ENTRIES PROVIDED START
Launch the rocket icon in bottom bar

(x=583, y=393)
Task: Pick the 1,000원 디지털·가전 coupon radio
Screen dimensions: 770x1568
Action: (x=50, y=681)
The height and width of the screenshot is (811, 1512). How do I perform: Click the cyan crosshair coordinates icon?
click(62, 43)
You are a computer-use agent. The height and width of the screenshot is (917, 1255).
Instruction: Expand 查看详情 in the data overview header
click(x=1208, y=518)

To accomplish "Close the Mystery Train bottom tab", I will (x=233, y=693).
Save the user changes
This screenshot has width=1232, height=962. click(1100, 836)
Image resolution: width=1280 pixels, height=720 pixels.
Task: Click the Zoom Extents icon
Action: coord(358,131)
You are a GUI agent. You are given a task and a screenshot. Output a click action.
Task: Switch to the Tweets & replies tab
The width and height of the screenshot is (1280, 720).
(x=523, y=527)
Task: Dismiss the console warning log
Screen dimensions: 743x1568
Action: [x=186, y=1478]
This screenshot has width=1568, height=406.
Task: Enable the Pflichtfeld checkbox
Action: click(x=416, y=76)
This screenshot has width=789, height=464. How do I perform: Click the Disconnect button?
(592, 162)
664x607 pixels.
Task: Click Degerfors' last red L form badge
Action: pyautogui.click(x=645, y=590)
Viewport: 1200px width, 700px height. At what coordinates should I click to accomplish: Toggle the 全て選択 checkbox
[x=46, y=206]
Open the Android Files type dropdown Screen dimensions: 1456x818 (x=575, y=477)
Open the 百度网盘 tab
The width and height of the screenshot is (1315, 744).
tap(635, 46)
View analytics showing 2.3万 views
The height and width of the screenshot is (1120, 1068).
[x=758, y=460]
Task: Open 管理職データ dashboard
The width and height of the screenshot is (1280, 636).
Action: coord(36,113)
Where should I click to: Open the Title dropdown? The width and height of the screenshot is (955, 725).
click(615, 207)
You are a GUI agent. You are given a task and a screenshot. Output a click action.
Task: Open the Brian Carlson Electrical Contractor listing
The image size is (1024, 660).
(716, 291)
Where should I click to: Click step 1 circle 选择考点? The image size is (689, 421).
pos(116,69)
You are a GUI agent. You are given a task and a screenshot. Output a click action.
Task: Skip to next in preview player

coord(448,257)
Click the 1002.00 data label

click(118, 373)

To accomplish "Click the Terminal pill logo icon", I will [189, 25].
ENTRIES PROVIDED END
• **PROBLEM DETAILS**
Would you copy out every line in the records that includes the string "will"?

• **YOUR RESPONSE**
To accomplish "Close the Mystery Train bottom tab", I will (x=233, y=693).
To accomplish "Click the Terminal pill logo icon", I will [189, 25].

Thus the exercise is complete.